**BRIEF**
For this task, every record below must be reproduced exactly.

**RECORDS FOR THIS TASK**
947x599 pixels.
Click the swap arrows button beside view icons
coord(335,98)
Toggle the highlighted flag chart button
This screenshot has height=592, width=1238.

**TASK ANSWER**
947x599 pixels.
Click the swap arrows button beside view icons
coord(335,98)
Toggle the highlighted flag chart button
This screenshot has height=592, width=1238.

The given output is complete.